Abstract

Developing highly active and durable Pt-based electrocatalysts for the oxygen reduction reaction (ORR) is a crucial target if actual commercial application of proton exchange membrane fuel cells (PEMFCs) is to be realized. Herein we show that utilizing highly dispersed and crystalline Ta2O5-modified carbon nanotubes (CNTs) as a support can stabilize Pt nanoparticles (NPs) by strengthening the metal–support interactions at the atomic scale, and furthermore, we show that this offers an efficient strategy to improve the ORR catalytic activity and durability of the Pt NPs.
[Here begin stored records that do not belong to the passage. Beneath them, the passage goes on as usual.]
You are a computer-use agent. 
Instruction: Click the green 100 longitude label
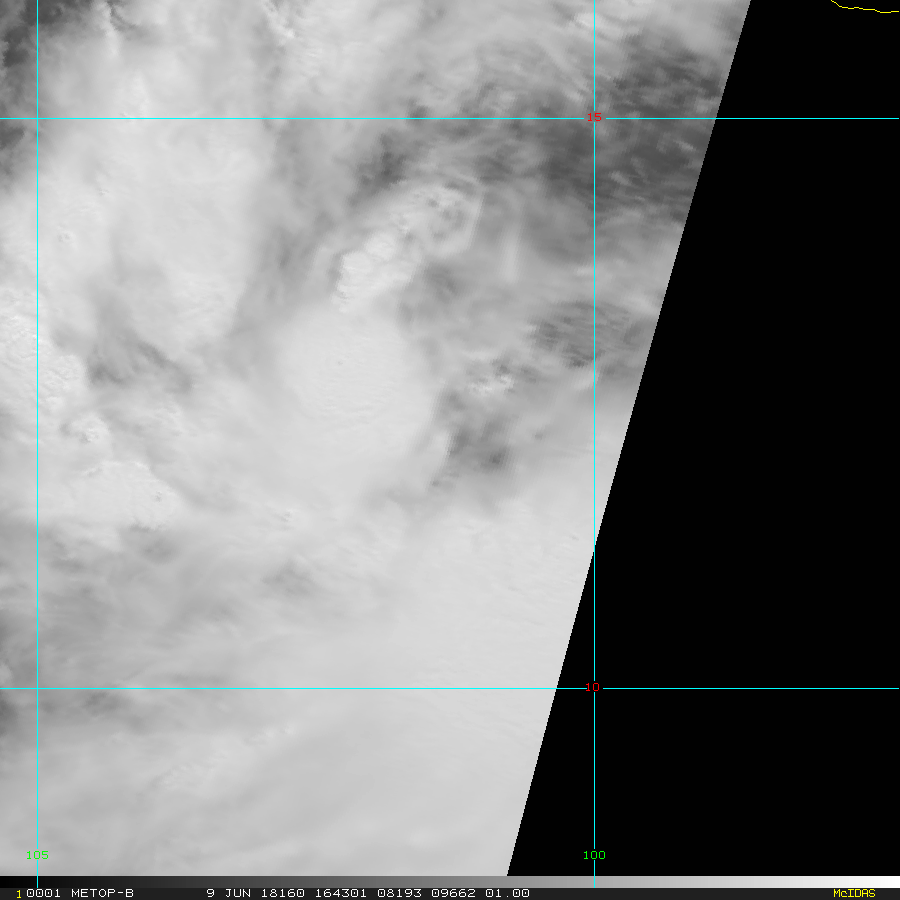594,855
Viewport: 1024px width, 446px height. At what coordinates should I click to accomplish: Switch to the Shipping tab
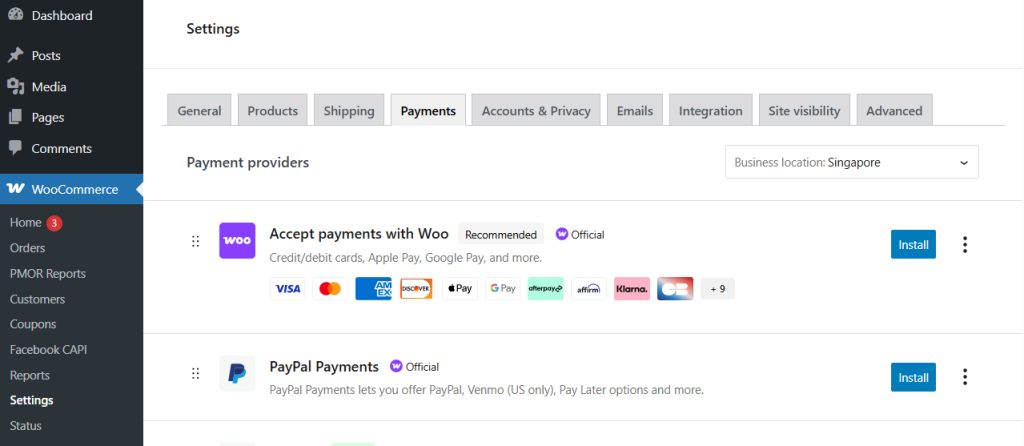pyautogui.click(x=349, y=111)
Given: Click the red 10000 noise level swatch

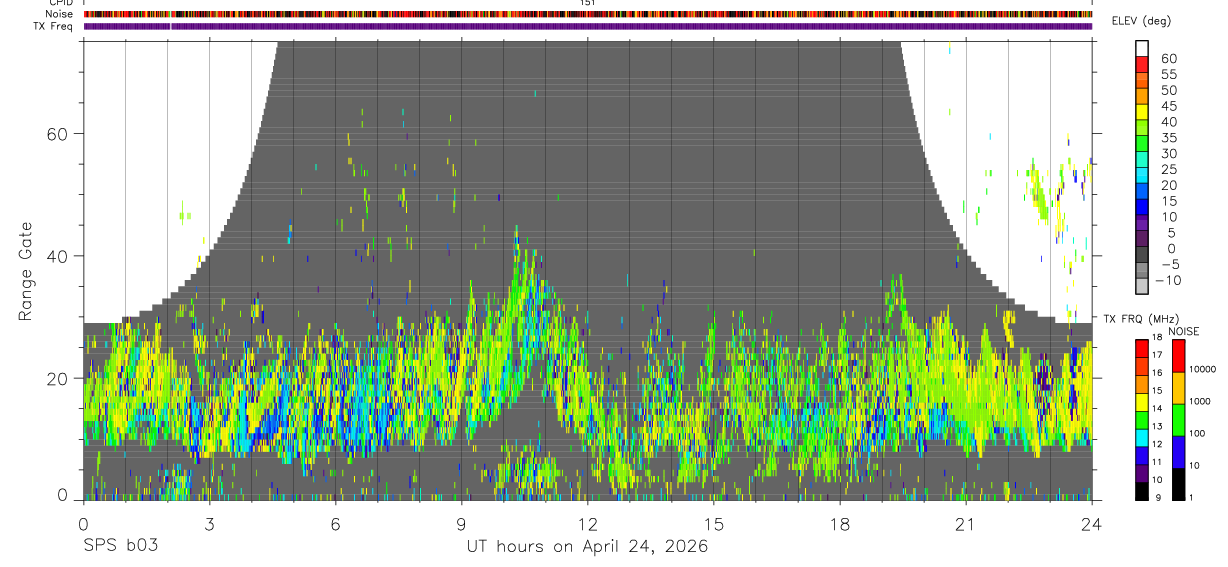Looking at the screenshot, I should coord(1178,355).
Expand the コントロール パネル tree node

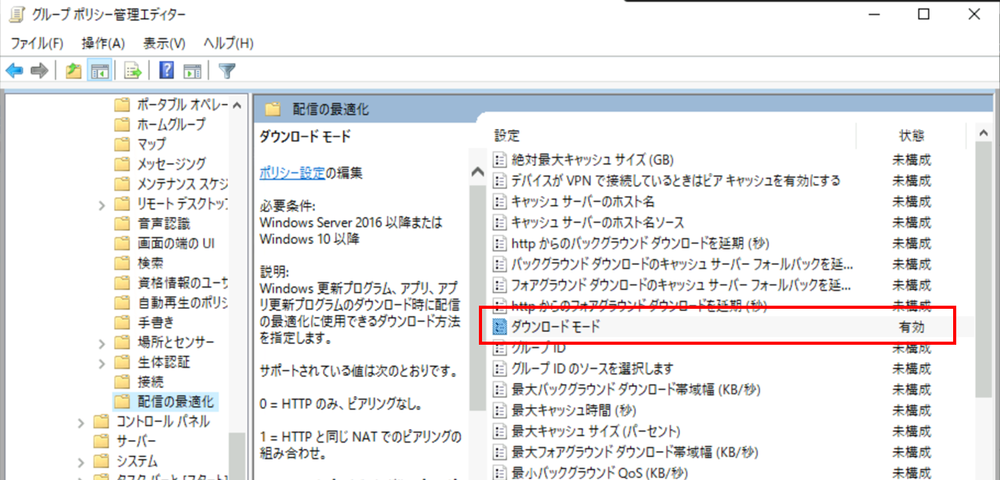pos(81,422)
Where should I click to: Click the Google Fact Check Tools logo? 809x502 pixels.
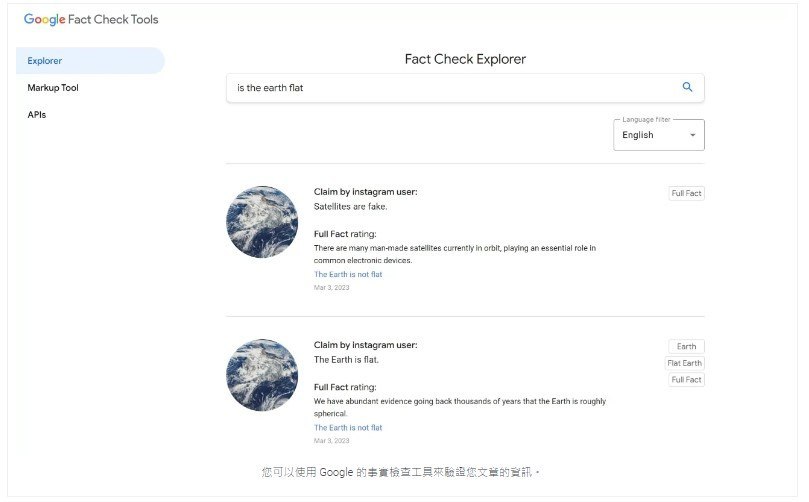[91, 20]
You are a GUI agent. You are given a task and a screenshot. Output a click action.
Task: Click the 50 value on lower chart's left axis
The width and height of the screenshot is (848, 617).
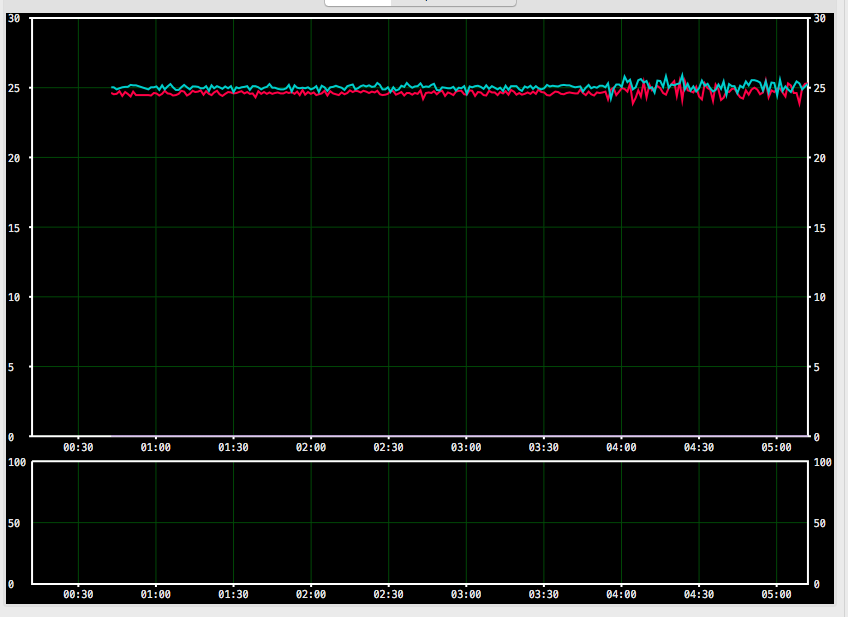[x=14, y=523]
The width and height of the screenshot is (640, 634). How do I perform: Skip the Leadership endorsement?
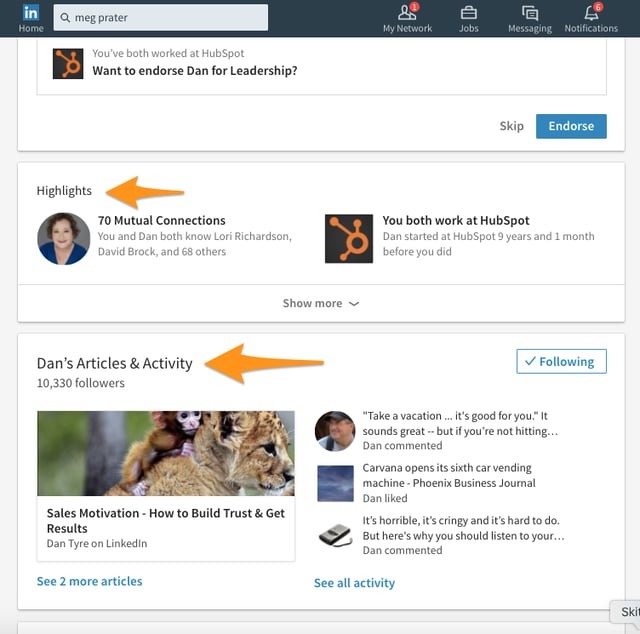pos(511,126)
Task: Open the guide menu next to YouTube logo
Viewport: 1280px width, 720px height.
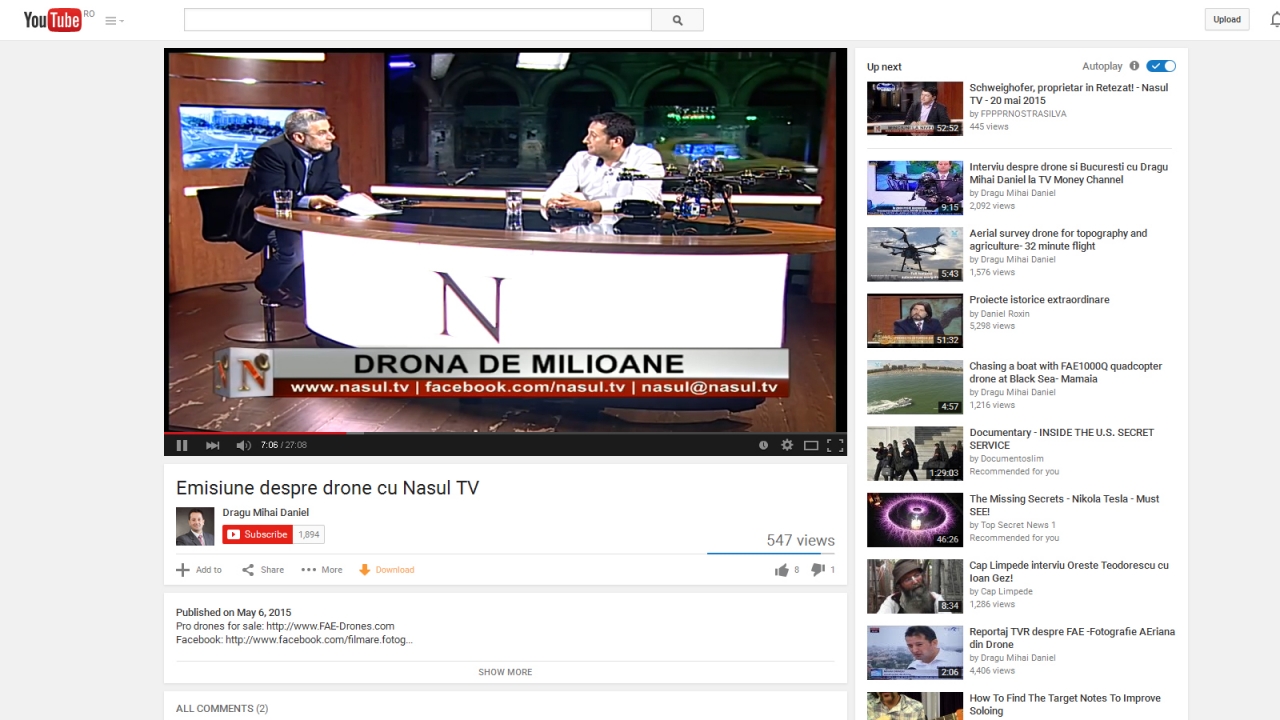Action: [x=114, y=20]
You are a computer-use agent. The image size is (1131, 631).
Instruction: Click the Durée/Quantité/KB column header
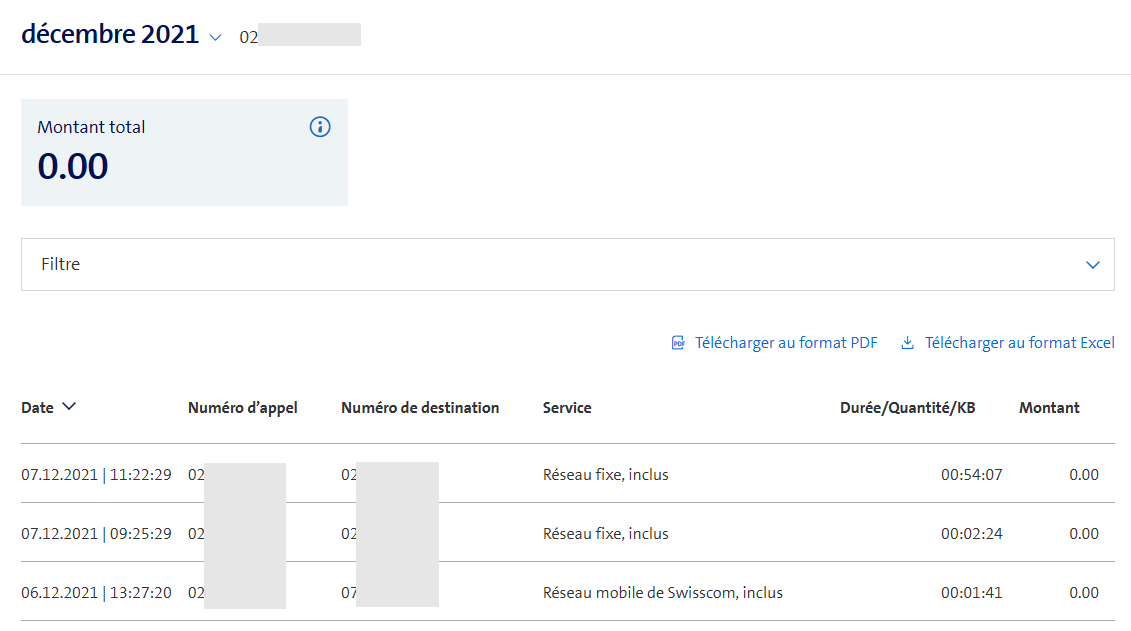pyautogui.click(x=908, y=408)
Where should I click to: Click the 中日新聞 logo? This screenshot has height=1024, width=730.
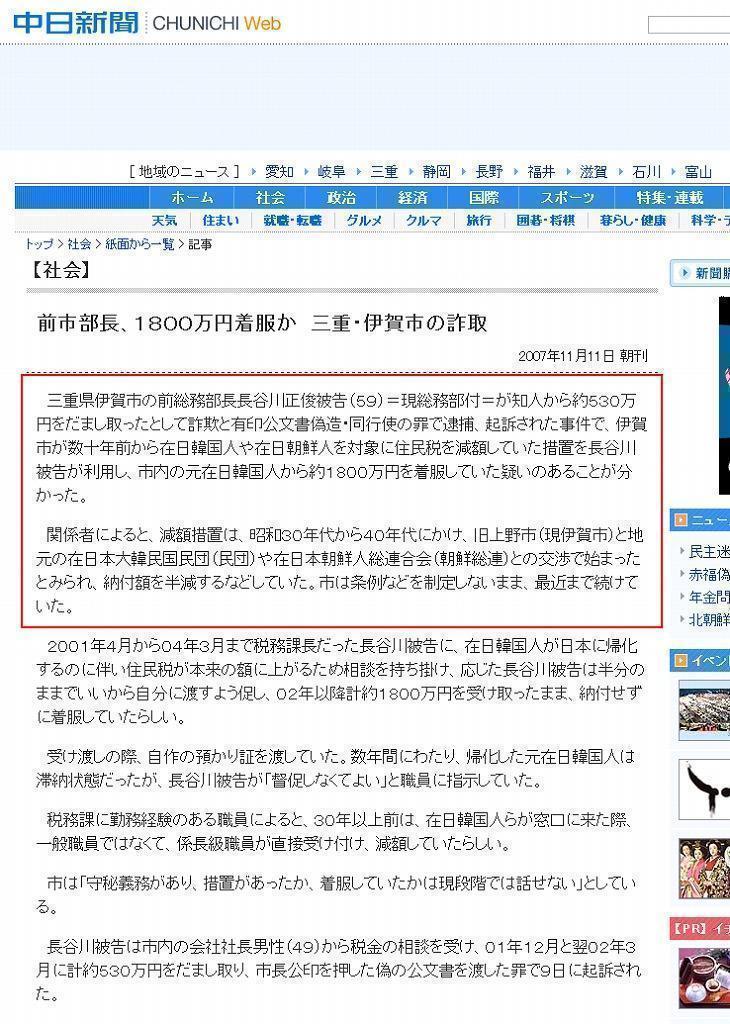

These were found to be selectively anchored on the interface of well-dispersed Ta2O5 NPs and CNTs, showing an atomic-coupled interfacial structure between Pt and Ta2O5 with lattice overlap of Pt (200) and Ta2O5 (001). X-ray absorption near edge structure (XANES) analysis shows that the electronic structure of Pt is perturbed by Ta2O5 by virtue of the formation of strong Pt–O–Ta bonds. The presence of highly crystalline Ta2O5 also induces the growth of polyhedral-structured Pt NPs with the exposure of abundant (111) and (100) facets, leading to an improved ORR activity for Pt–Ta2O5/CNT. As a result, our Pt–Ta2O5/CNT electrocatalyst exhibits high ORR activity with a large electrochemical surface area of 78.4 m2 g–1 and a mass activity of 0.23 A mg–1Pt at 0.9 V (this represents a 3.4- and 2.2-fold improvement over the corresponding activities of commercial Pt/C and Pt/CNT catalysts, respectively). Most importantly, Pt–Ta2O5/CNT possesses superior long-term durability without any obvious degradation after 10 000 cycles and thus outperforms both of the commercial Pt/C and Pt/CNT catalysts. Our strategy of using highly dispersed and crystalline Ta2O5 to stabilize Pt NPs, resulting in strengthened metal–support interactions, should facilitate the development of high-performance Pt-based ORR electrocatalysts for use in fuel cells.